*WHAT THE TASK ASKS:* Exactly the lines from the one with "Chronik (46, 187)" through the end of the material are to be output, both included, with no other text.

*DATA UNDER STUDY:*
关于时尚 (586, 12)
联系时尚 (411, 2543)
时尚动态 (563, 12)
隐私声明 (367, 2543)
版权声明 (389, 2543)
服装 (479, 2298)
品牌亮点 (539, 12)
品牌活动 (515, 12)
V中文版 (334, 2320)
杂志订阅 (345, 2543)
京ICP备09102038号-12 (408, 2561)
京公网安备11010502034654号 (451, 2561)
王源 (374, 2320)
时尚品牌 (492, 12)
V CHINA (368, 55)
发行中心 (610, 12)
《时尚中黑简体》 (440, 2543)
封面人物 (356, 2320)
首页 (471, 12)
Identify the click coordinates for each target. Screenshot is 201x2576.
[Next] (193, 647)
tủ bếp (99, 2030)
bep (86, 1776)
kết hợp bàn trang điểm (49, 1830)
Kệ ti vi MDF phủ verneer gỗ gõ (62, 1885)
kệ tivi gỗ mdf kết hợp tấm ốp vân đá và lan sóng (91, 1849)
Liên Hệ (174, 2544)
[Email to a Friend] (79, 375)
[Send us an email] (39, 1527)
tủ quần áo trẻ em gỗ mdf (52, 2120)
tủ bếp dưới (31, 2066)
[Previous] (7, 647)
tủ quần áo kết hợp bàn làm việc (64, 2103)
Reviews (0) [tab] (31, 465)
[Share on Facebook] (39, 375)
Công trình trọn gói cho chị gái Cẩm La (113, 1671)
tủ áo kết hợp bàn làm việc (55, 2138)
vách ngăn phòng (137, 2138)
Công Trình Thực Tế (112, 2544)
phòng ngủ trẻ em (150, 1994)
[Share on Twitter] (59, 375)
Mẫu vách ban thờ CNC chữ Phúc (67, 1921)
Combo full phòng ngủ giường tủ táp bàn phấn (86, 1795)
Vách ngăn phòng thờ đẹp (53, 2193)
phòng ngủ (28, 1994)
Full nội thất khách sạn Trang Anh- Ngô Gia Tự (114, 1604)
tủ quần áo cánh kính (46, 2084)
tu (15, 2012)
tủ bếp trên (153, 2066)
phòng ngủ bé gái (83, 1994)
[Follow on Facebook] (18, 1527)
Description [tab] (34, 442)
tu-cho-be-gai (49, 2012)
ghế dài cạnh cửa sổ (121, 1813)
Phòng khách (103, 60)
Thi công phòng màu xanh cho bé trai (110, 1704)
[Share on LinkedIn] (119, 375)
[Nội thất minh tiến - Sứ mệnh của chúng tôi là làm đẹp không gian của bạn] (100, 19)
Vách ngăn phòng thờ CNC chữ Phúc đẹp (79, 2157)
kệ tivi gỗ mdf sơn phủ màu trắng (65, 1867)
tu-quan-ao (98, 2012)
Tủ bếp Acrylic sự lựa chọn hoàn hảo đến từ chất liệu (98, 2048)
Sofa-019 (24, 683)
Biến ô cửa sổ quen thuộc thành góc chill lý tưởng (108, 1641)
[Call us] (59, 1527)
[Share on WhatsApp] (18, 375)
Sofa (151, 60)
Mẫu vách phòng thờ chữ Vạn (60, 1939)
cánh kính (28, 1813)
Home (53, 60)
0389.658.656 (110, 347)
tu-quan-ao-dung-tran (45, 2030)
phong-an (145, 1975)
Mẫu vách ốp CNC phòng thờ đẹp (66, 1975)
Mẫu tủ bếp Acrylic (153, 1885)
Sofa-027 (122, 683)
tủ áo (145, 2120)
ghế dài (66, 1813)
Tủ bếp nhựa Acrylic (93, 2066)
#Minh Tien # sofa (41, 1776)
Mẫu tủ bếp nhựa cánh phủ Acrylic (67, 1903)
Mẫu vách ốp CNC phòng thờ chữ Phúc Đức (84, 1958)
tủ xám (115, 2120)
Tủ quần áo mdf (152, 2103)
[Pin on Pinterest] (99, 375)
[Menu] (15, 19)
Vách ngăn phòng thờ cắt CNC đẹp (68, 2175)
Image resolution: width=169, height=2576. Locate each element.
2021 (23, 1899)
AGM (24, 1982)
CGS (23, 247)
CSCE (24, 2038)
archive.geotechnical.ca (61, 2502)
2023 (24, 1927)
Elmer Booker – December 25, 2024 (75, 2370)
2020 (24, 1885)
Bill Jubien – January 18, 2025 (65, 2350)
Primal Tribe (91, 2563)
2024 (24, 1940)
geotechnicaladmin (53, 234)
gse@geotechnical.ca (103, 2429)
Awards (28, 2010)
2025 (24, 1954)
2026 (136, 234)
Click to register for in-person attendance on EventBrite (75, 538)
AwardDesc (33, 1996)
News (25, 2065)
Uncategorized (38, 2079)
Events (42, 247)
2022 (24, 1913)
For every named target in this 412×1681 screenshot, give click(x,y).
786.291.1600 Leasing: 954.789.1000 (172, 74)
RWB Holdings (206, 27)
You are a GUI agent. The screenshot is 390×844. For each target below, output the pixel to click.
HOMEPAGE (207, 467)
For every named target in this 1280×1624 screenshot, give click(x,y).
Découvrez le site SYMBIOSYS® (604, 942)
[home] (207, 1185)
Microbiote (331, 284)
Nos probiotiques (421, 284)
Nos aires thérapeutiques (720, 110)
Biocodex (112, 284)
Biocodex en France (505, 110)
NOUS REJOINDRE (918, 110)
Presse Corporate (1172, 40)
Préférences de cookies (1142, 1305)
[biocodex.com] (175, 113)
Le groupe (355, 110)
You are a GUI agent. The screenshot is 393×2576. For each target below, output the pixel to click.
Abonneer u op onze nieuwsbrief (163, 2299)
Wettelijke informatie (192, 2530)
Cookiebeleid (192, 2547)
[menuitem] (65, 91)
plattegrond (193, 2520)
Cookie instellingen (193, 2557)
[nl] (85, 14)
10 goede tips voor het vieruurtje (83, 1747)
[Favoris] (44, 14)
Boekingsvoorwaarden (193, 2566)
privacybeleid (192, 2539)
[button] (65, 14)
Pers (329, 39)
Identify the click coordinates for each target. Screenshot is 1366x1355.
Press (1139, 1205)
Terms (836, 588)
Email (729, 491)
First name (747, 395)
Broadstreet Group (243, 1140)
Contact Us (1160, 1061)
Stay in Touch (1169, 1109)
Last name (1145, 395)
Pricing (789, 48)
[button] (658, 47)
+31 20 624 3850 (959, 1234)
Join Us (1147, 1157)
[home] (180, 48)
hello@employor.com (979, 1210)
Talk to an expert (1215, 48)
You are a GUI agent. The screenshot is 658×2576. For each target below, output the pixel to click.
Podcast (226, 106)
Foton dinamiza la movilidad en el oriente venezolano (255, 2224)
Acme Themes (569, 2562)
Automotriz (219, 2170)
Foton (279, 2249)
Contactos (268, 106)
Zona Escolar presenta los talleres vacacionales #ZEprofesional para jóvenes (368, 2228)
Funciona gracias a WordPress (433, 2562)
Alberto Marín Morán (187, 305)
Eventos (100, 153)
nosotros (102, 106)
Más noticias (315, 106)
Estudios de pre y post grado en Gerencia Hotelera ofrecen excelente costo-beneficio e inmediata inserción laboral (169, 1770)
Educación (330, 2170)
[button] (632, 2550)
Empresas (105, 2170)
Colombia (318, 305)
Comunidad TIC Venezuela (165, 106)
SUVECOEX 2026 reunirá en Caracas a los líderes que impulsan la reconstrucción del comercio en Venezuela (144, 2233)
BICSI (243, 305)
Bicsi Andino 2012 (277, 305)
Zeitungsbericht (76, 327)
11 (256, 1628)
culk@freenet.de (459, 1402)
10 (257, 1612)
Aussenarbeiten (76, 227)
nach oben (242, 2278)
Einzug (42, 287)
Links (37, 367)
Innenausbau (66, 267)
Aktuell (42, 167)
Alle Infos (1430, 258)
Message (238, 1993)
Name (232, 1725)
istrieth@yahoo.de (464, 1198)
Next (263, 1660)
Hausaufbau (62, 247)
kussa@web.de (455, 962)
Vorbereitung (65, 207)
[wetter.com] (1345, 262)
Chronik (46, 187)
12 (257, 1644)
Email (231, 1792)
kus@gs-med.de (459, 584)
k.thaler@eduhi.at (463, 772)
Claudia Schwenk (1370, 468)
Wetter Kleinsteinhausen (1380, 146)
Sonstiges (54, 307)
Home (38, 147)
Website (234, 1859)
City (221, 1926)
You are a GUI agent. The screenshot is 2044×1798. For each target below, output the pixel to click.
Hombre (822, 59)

*SOLUTION:*
Chronik (46, 187)
12 (257, 1644)
Email (231, 1792)
kus@gs-med.de (459, 584)
k.thaler@eduhi.at (463, 772)
Claudia Schwenk (1370, 468)
Wetter Kleinsteinhausen (1380, 146)
Sonstiges (54, 307)
Home (38, 147)
Website (234, 1859)
City (221, 1926)
You are a GUI agent. The screenshot is 2044×1798. For each target below, output the pixel to click.
Hombre (822, 59)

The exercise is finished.